Tunisie : Boris Boillon l’Oriental

En février, son entrée en matière fracassante avait surpris et irrité. Mais à force d’écoute et de disponibilité, l’ambassadeur de France Boris Boillon est désormais comme un poisson dans l’eau.

Sur les hauteurs de Sidi Bou Saïd, au nord de Tunis, le 18 mars. © Nicolas Fauqué/imagesdetunisie.com

Sur les hauteurs de Sidi Bou Saïd, au nord de Tunis, le 18 mars. © Nicolas Fauqué/imagesdetunisie.com

Publié le 14 juin 2011 Lecture : 3 minutes.

On n’échappe jamais tout à fait à son enfance. Les souvenirs ensoleillés de ce fils de pieds-rouges – Français de gauche arrivés en Algérie après l’indépendance – ont fait de lui un inconditionnel de la Méditerranée. Arabisant, Boris Boillon, 41 ans, père de deux petites filles, apprécie autant les subtiles envolées de la poésie de Nizar Kabbani que les chansons de la Libanaise Majda Roumi, qu’il fredonne volontiers. Mais l’ambassadeur de France à Tunis est surtout un fin connaisseur des pays arabes pour avoir passé plus de la moitié de sa vie entre Alger, Le Caire, Damas, Ramallah, Jérusalem et Bagdad – où il est resté dix-huit mois.

(Extrait du jeu de données)
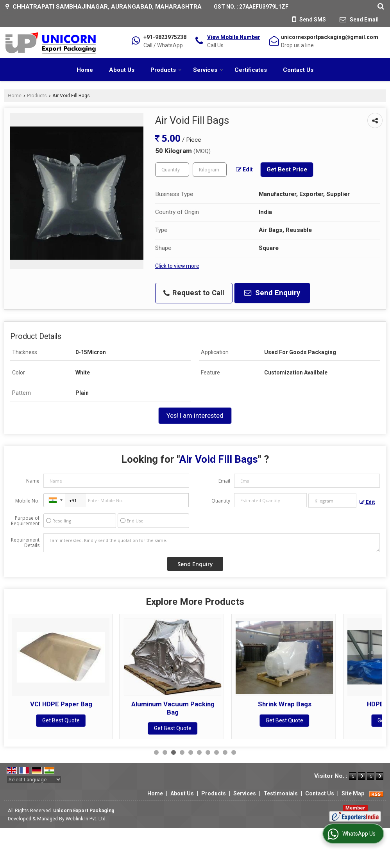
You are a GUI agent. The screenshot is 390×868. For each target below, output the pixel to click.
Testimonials (281, 793)
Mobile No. (27, 501)
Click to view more (177, 266)
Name (33, 481)
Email (224, 481)
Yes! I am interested (195, 415)
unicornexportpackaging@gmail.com (329, 37)
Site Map (353, 793)
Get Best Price (287, 169)
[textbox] (209, 169)
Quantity (221, 501)
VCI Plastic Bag (61, 704)
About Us (122, 70)
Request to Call (194, 293)
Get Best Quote (61, 720)
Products (166, 70)
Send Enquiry (272, 293)
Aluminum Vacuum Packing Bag (284, 708)
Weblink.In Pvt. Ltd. (86, 818)
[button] (234, 37)
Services (208, 70)
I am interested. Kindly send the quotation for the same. (211, 543)
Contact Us (298, 70)
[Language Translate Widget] (34, 779)
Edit (244, 169)
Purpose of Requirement (25, 521)
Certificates (250, 70)
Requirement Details (25, 543)
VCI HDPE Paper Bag (173, 704)
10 (234, 752)
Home (85, 70)
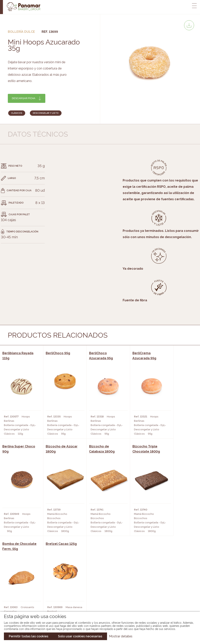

§ Consignes:
(a) Mettez à jour l'article sur Boris Boillon, de « On n’échappe jamais » jusqu'à « resté dix-huit mois. », en remplaçant « Bagdad » par « Beyrouth ».
(b) Dans l'article sur Boris Boillon, relevez les villes où il a passé plus de la moitié de sa vie.
(c) Reprenez l'article sur Boris Boillon à partir de sa dernière phrase et poursuivez-le.
Ce matériel provient d'une autre source.

§ Réponses:
(a)
On n’échappe jamais tout à fait à son enfance. Les souvenirs ensoleillés de ce fils de pieds-rouges – Français de gauche arrivés en Algérie après l’indépendance – ont fait de lui un inconditionnel de la Méditerranée. Arabisant, Boris Boillon, 41 ans, père de deux petites filles, apprécie autant les subtiles envolées de la poésie de Nizar Kabbani que les chansons de la Libanaise Majda Roumi, qu’il fredonne volontiers. Mais l’ambassadeur de France à Tunis est surtout un fin connaisseur des pays arabes pour avoir passé plus de la moitié de sa vie entre Alger, Le Caire, Damas, Ramallah, Jérusalem et Beyrouth – où il est resté dix-huit mois.

(b) Alger, Le Caire, Damas, Ramallah, Jérusalem et Bagdad.

(c)
En février, son entrée en matière fracassante en Tunisie – il avait apostrophé des journalistes de manière par trop familière – avait surpris et fait craindre que le nouveau représentant de la France ne devienne « l’impossible monsieur BB ». D’autant que le tardif soutien officiel de Paris à la révolution tunisienne lui avait valu un surcroît de critiques. Mais, animé d’un mental de sportif, Boillon, tout en reconnaissant ses maladresses, essuie les plâtres sans regimber et maintient le cap des relations tuniso-françaises, également fragilisées par la crise des migrants clandestins.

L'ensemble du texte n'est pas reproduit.